Outpatient Professional Coder/Full Time/Remote

Remote Full-time
Using established coding principles and procedures, reviews, analyzes and codes diagnostic and/or procedural information from the patients medical record for reimbursement/billing purposes. Accurately abstracts information from the medical record for compilation of a patient database, which supports medical research projects, patient care evaluation and administrative decision making related to patient care. The coding function is considered a primary source for data and information used in health care today, and promotes provider/patient continuity, accurate database information, and the ability to optimize reimbursement. The coding function also ensures compliance with established coding guidelines, third party reimbursement policies, regulations and accreditation guidelines.
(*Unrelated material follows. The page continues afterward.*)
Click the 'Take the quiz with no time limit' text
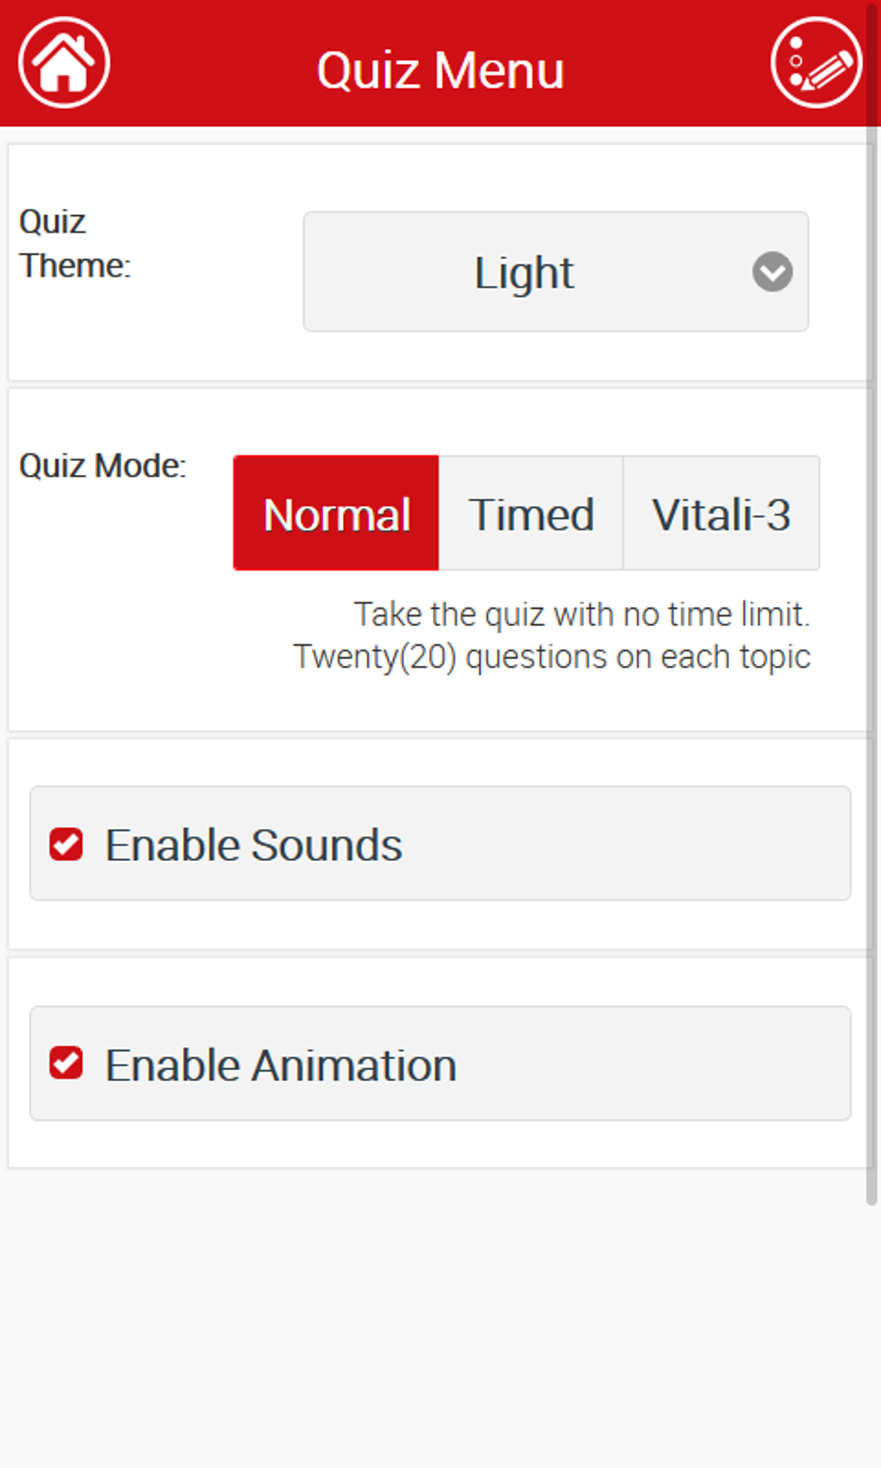pos(581,615)
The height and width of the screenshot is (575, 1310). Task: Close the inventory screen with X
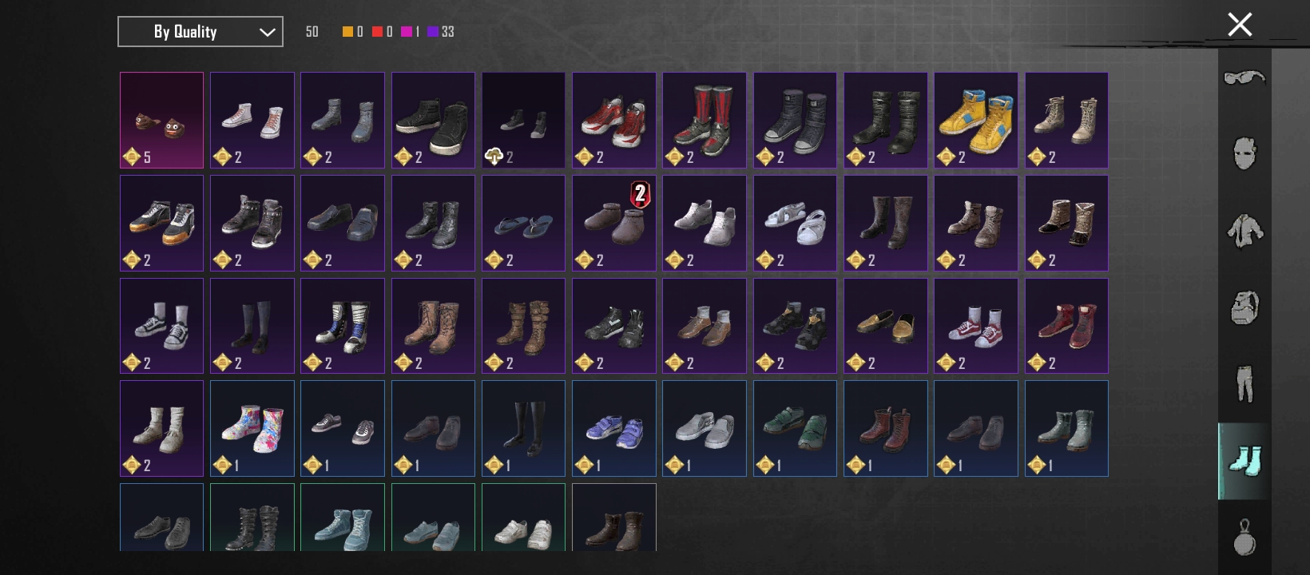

EDUCATION/EXPERIENCE REQUIRED:
• High School Diploma or G.E.D. equivalent required.
• Some college or additional coursework in Accounting, Business, Healthcare Administration or Medical Record Sciences preferred.
• Must have a thorough knowledge of anatomy, physiology, pathophysiology, disease processes, medical terminology, pharmacology, and coding systems.
• Six (6) months prior coding experience preferred, but not required.

CERTIFICATIONS/LICENSURES REQUIRED:
• Certification as a Registered Health Information Technician (RHIT), RHIT Certification eligibility, or CPC, CPC-A, CCS, CCP or CCA certification required.